* **Exercise description**:
Write out the data that follows. Keep every character unchanged.

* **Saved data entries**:

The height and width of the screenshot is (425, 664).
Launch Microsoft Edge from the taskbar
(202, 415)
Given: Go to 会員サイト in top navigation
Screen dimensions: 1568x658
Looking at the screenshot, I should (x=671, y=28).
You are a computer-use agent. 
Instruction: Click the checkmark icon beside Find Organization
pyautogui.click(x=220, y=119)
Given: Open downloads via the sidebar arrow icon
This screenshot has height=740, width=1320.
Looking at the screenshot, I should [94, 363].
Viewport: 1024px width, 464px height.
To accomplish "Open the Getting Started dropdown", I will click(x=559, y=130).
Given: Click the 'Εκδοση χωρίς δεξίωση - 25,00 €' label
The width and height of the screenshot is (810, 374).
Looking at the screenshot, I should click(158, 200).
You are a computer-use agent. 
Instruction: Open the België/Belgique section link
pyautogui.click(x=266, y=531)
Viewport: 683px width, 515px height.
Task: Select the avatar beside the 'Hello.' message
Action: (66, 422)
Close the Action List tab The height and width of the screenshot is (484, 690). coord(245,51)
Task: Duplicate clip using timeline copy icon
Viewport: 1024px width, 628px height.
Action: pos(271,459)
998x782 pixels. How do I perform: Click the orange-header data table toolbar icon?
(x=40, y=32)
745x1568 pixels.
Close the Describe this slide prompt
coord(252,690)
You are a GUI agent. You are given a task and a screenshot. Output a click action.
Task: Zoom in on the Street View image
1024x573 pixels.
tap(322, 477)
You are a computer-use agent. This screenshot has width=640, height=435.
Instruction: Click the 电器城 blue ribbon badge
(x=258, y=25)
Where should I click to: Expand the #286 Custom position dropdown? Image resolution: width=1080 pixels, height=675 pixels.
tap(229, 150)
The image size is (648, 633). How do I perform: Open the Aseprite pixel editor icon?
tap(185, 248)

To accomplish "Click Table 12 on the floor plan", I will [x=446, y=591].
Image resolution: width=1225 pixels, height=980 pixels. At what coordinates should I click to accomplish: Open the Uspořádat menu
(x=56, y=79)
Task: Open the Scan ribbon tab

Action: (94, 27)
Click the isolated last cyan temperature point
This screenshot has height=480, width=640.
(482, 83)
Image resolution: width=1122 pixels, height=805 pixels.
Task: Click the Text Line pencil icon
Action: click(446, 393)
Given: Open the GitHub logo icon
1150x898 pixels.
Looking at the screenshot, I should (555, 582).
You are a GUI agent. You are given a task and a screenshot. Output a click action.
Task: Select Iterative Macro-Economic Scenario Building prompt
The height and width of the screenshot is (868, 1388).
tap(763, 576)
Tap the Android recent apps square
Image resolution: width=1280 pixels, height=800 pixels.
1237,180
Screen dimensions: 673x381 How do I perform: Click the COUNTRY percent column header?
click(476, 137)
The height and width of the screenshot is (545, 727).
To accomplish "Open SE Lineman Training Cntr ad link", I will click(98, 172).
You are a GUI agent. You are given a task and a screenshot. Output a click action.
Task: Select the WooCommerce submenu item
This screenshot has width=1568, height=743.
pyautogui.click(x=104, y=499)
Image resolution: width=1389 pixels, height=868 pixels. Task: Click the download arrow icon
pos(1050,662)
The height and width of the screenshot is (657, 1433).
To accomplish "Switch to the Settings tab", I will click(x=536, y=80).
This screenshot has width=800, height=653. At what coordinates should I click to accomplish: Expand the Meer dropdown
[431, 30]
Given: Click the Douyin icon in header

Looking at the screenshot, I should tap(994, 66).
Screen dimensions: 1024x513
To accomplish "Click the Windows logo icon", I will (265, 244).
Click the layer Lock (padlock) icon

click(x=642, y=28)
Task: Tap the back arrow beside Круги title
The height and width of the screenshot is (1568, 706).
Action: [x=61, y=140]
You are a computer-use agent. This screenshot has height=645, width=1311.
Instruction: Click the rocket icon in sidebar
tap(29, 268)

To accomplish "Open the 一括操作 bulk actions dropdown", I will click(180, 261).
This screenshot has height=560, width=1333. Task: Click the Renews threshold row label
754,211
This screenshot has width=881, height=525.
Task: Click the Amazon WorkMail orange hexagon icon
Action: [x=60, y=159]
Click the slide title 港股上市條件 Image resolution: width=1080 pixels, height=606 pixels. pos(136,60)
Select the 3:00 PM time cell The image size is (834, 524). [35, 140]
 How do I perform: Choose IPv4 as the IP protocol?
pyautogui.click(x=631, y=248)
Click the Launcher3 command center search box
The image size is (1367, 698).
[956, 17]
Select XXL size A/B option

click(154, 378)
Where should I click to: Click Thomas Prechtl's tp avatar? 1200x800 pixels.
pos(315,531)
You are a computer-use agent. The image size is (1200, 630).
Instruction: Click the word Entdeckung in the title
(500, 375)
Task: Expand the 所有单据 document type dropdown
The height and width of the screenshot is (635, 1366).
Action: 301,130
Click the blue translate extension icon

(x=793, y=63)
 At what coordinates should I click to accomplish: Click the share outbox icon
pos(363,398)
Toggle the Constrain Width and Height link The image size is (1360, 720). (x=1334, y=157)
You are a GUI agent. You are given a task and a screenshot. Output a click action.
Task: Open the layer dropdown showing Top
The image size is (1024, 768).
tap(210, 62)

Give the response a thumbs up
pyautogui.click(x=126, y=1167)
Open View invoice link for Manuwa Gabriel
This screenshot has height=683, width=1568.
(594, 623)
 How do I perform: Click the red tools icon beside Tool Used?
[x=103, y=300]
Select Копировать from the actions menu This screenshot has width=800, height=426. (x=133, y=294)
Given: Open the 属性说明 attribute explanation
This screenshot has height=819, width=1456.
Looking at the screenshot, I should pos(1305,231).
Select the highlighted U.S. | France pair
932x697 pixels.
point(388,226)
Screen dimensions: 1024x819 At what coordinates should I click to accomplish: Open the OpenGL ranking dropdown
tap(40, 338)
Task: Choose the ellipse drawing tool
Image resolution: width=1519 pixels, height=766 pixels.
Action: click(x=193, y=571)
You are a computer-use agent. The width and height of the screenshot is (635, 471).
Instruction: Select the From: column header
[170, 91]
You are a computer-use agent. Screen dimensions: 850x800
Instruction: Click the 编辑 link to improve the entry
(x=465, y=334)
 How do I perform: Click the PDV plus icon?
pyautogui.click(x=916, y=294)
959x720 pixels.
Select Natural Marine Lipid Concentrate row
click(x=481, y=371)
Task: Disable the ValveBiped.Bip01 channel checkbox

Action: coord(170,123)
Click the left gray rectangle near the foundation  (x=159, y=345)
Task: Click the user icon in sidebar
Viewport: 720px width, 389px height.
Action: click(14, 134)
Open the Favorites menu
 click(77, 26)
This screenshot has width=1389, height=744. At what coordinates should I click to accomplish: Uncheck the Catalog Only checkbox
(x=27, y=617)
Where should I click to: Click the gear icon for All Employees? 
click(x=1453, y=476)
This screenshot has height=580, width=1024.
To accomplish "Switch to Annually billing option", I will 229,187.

* **Output for this exercise**:
The height and width of the screenshot is (425, 664).
Launch Microsoft Edge from the taskbar
(202, 415)
Given: Go to 会員サイト in top navigation
Screen dimensions: 1568x658
Looking at the screenshot, I should (x=671, y=28).
You are a computer-use agent. 
Instruction: Click the checkmark icon beside Find Organization
pyautogui.click(x=220, y=119)
Given: Open downloads via the sidebar arrow icon
This screenshot has height=740, width=1320.
Looking at the screenshot, I should [94, 363].
Viewport: 1024px width, 464px height.
To accomplish "Open the Getting Started dropdown", I will click(x=559, y=130).
Given: Click the 'Εκδοση χωρίς δεξίωση - 25,00 €' label
The width and height of the screenshot is (810, 374).
Looking at the screenshot, I should click(158, 200).
You are a computer-use agent. 
Instruction: Open the België/Belgique section link
pyautogui.click(x=266, y=531)
Viewport: 683px width, 515px height.
Task: Select the avatar beside the 'Hello.' message
Action: (66, 422)
Close the Action List tab The height and width of the screenshot is (484, 690). coord(245,51)
Task: Duplicate clip using timeline copy icon
Viewport: 1024px width, 628px height.
Action: pos(271,459)
998x782 pixels. How do I perform: Click the orange-header data table toolbar icon?
(x=40, y=32)
745x1568 pixels.
Close the Describe this slide prompt
coord(252,690)
You are a GUI agent. You are given a task and a screenshot. Output a click action.
Task: Zoom in on the Street View image
1024x573 pixels.
tap(322, 477)
You are a computer-use agent. This screenshot has width=640, height=435.
Instruction: Click the 电器城 blue ribbon badge
(x=258, y=25)
Where should I click to: Expand the #286 Custom position dropdown? Image resolution: width=1080 pixels, height=675 pixels.
tap(229, 150)
The image size is (648, 633). How do I perform: Open the Aseprite pixel editor icon?
tap(185, 248)

To accomplish "Click Table 12 on the floor plan", I will [x=446, y=591].
Image resolution: width=1225 pixels, height=980 pixels. At what coordinates should I click to accomplish: Open the Uspořádat menu
(x=56, y=79)
Task: Open the Scan ribbon tab

Action: (94, 27)
Click the isolated last cyan temperature point
This screenshot has height=480, width=640.
(482, 83)
Image resolution: width=1122 pixels, height=805 pixels.
Task: Click the Text Line pencil icon
Action: click(446, 393)
Given: Open the GitHub logo icon
1150x898 pixels.
Looking at the screenshot, I should (555, 582).
You are a GUI agent. You are given a task and a screenshot. Output a click action.
Task: Select Iterative Macro-Economic Scenario Building prompt
The height and width of the screenshot is (868, 1388).
tap(763, 576)
Tap the Android recent apps square
Image resolution: width=1280 pixels, height=800 pixels.
1237,180
Screen dimensions: 673x381 How do I perform: Click the COUNTRY percent column header?
click(476, 137)
The height and width of the screenshot is (545, 727).
To accomplish "Open SE Lineman Training Cntr ad link", I will click(98, 172).
You are a GUI agent. You are given a task and a screenshot. Output a click action.
Task: Select the WooCommerce submenu item
This screenshot has width=1568, height=743.
pyautogui.click(x=104, y=499)
Image resolution: width=1389 pixels, height=868 pixels. Task: Click the download arrow icon
pos(1050,662)
The height and width of the screenshot is (657, 1433).
To accomplish "Switch to the Settings tab", I will click(x=536, y=80).
This screenshot has width=800, height=653. At what coordinates should I click to accomplish: Expand the Meer dropdown
[431, 30]
Given: Click the Douyin icon in header

Looking at the screenshot, I should tap(994, 66).
Screen dimensions: 1024x513
To accomplish "Click the Windows logo icon", I will (265, 244).
Click the layer Lock (padlock) icon

click(x=642, y=28)
Task: Tap the back arrow beside Круги title
The height and width of the screenshot is (1568, 706).
Action: [x=61, y=140]
You are a computer-use agent. This screenshot has height=645, width=1311.
Instruction: Click the rocket icon in sidebar
tap(29, 268)

To accomplish "Open the 一括操作 bulk actions dropdown", I will click(180, 261).
This screenshot has height=560, width=1333. Task: Click the Renews threshold row label
754,211
This screenshot has width=881, height=525.
Task: Click the Amazon WorkMail orange hexagon icon
Action: [x=60, y=159]
Click the slide title 港股上市條件 Image resolution: width=1080 pixels, height=606 pixels. pos(136,60)
Select the 3:00 PM time cell The image size is (834, 524). [35, 140]
 How do I perform: Choose IPv4 as the IP protocol?
pyautogui.click(x=631, y=248)
Click the Launcher3 command center search box
The image size is (1367, 698).
[956, 17]
Select XXL size A/B option

click(154, 378)
Where should I click to: Click Thomas Prechtl's tp avatar? 1200x800 pixels.
pos(315,531)
You are a computer-use agent. The image size is (1200, 630).
Instruction: Click the word Entdeckung in the title
(500, 375)
Task: Expand the 所有单据 document type dropdown
The height and width of the screenshot is (635, 1366).
Action: 301,130
Click the blue translate extension icon

(x=793, y=63)
 At what coordinates should I click to accomplish: Click the share outbox icon
pos(363,398)
Toggle the Constrain Width and Height link The image size is (1360, 720). (x=1334, y=157)
You are a GUI agent. You are given a task and a screenshot. Output a click action.
Task: Open the layer dropdown showing Top
The image size is (1024, 768).
tap(210, 62)

Give the response a thumbs up
pyautogui.click(x=126, y=1167)
Open View invoice link for Manuwa Gabriel
This screenshot has height=683, width=1568.
(594, 623)
 How do I perform: Click the red tools icon beside Tool Used?
[x=103, y=300]
Select Копировать from the actions menu This screenshot has width=800, height=426. (x=133, y=294)
Given: Open the 属性说明 attribute explanation
This screenshot has height=819, width=1456.
Looking at the screenshot, I should pos(1305,231).
Select the highlighted U.S. | France pair
932x697 pixels.
point(388,226)
Screen dimensions: 1024x819 At what coordinates should I click to accomplish: Open the OpenGL ranking dropdown
tap(40, 338)
Task: Choose the ellipse drawing tool
Image resolution: width=1519 pixels, height=766 pixels.
Action: click(x=193, y=571)
You are a computer-use agent. The width and height of the screenshot is (635, 471).
Instruction: Select the From: column header
[170, 91]
You are a computer-use agent. Screen dimensions: 850x800
Instruction: Click the 编辑 link to improve the entry
(x=465, y=334)
 How do I perform: Click the PDV plus icon?
pyautogui.click(x=916, y=294)
959x720 pixels.
Select Natural Marine Lipid Concentrate row
click(x=481, y=371)
Task: Disable the ValveBiped.Bip01 channel checkbox

Action: coord(170,123)
Click the left gray rectangle near the foundation  (x=159, y=345)
Task: Click the user icon in sidebar
Viewport: 720px width, 389px height.
Action: click(14, 134)
Open the Favorites menu
 click(77, 26)
This screenshot has width=1389, height=744. At what coordinates should I click to accomplish: Uncheck the Catalog Only checkbox
(x=27, y=617)
Where should I click to: Click the gear icon for All Employees? 
click(x=1453, y=476)
This screenshot has height=580, width=1024.
To accomplish "Switch to Annually billing option", I will 229,187.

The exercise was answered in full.